政府や自治体は、法律や条例によって休日や祝日を定めています。また、家庭、学校、職場の多くは、これとは別に、それぞれの記念日を持っています。創立記念日、メンバーの誕生日、結婚記念日、命日などがこれに当たります。

常識的に考えるなら、記念日の数は、集団の歴史の長さに比例します。すなわち、生まれたばかりの集団には記念日が少なく、古くから続く集団では、その歴史を想起する機会となる記念日が多くなります。記念日の数は、その集団が参照すべき過去の量の反映であると考えることができます。

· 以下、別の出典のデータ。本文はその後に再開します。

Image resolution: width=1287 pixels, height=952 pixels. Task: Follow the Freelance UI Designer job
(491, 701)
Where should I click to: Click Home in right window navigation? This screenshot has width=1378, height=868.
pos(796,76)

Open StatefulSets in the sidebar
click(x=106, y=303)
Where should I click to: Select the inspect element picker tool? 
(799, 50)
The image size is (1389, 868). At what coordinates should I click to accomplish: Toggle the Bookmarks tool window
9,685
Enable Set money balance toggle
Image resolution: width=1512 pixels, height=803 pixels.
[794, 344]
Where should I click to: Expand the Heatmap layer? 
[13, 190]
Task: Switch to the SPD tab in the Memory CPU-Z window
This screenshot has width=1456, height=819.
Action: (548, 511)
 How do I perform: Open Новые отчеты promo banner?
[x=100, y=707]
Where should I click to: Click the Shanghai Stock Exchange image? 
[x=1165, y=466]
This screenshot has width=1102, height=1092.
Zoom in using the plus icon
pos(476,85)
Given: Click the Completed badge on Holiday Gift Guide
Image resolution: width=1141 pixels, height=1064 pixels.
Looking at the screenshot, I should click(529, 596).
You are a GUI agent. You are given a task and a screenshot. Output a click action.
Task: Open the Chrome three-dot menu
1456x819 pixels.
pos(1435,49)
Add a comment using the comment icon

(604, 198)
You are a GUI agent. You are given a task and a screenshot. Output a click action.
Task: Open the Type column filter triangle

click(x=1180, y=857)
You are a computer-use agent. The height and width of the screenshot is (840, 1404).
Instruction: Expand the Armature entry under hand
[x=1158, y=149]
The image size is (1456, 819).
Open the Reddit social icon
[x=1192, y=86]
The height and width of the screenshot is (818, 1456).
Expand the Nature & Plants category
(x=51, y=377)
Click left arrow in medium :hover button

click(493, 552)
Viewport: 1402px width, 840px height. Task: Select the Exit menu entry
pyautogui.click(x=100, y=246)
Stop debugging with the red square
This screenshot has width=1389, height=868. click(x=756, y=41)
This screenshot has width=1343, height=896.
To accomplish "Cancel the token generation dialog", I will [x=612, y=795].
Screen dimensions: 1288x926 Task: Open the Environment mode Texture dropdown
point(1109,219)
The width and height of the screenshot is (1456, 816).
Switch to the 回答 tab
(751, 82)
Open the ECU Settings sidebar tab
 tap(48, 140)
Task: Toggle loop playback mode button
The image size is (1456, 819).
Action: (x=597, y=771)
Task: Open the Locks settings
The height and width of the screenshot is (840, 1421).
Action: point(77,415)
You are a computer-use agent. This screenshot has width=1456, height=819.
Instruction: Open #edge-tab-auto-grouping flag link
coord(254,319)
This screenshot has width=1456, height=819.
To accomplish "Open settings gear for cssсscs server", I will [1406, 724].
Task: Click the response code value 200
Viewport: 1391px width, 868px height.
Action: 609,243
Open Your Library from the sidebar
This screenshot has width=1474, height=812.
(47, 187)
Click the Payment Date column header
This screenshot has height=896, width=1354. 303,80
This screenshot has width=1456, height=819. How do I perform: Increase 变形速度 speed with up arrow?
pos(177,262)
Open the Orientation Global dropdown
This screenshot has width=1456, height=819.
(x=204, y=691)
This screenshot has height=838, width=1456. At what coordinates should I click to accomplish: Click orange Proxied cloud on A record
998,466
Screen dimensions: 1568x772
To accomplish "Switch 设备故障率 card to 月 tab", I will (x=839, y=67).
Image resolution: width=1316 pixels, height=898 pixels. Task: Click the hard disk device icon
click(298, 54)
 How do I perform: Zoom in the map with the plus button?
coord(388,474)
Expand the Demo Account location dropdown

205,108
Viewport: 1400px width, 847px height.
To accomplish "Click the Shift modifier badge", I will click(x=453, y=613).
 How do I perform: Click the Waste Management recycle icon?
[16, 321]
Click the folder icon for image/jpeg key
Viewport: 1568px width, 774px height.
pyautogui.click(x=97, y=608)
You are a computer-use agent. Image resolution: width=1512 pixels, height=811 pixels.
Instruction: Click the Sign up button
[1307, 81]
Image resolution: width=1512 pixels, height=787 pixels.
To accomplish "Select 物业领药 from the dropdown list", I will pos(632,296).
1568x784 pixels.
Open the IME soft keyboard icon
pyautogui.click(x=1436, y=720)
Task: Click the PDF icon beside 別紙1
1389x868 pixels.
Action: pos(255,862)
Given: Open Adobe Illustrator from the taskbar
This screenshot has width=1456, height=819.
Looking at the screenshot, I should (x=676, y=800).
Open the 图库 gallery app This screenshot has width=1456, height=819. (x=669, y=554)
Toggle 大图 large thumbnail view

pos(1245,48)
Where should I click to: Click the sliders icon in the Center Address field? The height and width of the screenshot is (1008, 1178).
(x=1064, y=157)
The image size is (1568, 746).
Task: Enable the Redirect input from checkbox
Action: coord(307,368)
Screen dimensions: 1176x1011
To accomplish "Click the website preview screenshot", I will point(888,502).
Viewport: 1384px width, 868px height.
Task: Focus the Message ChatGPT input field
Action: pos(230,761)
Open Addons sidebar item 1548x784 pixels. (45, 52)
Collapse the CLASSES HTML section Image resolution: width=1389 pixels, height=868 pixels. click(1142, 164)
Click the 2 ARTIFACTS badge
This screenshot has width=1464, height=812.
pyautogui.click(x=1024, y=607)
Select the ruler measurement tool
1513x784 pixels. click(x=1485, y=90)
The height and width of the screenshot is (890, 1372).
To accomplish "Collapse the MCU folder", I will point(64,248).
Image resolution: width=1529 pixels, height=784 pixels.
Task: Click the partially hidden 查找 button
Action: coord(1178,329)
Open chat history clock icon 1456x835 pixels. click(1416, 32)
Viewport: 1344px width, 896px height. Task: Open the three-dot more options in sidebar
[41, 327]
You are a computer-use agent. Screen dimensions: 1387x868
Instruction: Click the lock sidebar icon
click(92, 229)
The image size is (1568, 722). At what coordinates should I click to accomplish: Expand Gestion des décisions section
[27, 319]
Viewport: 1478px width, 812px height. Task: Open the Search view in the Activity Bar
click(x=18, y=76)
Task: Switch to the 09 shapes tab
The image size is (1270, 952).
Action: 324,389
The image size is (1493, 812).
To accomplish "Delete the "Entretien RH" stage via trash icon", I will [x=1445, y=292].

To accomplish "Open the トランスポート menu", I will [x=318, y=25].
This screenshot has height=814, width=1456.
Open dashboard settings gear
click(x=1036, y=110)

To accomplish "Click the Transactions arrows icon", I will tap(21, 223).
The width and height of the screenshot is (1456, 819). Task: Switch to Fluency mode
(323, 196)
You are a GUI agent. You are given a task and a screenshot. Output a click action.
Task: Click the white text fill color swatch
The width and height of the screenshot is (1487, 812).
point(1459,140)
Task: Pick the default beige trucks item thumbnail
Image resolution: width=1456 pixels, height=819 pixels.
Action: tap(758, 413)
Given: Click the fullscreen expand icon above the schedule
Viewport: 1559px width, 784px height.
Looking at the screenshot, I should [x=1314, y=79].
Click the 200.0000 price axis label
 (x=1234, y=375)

とはいえ、記念日の数は、増えることはあっても、自然に減ることはありません。そして、記念日の数が増加することは、過去について、何かを顕彰したり、反省したり、祝ったり、悼んだりするのに費やす時間が増えることを意味します。記念日があまりにも多くなると、集団のメンバーは、過去をたえず思い出し、過去を規準として現在を審き続けなければなりません。

特に、集団が小さい場合、あるいは、みずからの存在を正当化する必要に迫られている集団の場合、メンバーの全員が記念日への積極的なコミットメントを要求されます。そして、これは、考えようによっては、大変に鬱陶しいばかりではなく、未来への自由な投企を阻碍し、集団の活気を奪うことになるように思われます。

わが国の国民の祝日は、外国とくらべて多いことが知られています。その中には、たとえば「春分の日」「秋分の日」のような謎の祝日が含まれています。(明治憲法下の春季皇霊祭と秋季皇霊祭を継承するものであることはわかりますが、それでも、昼の長さと夜の長さが同じであることの何がめでたいのか、理解に苦しむところです。)祝日を少し整理してもよいと思わないこともありません。ただ、祝日が多いのは、わが国の歴史、特に皇室の歴史が長いことの結果ですから、私自身は、これを無理に減らさなくてもよいと考えています。

しかし、職場、学校、家庭などが定める記念日は、放っておくと際限なく増加します。むしろ、集団の健全性を維持するために、私的な集団の記念日は、増やさない努力の方が大切であるように思われるのです。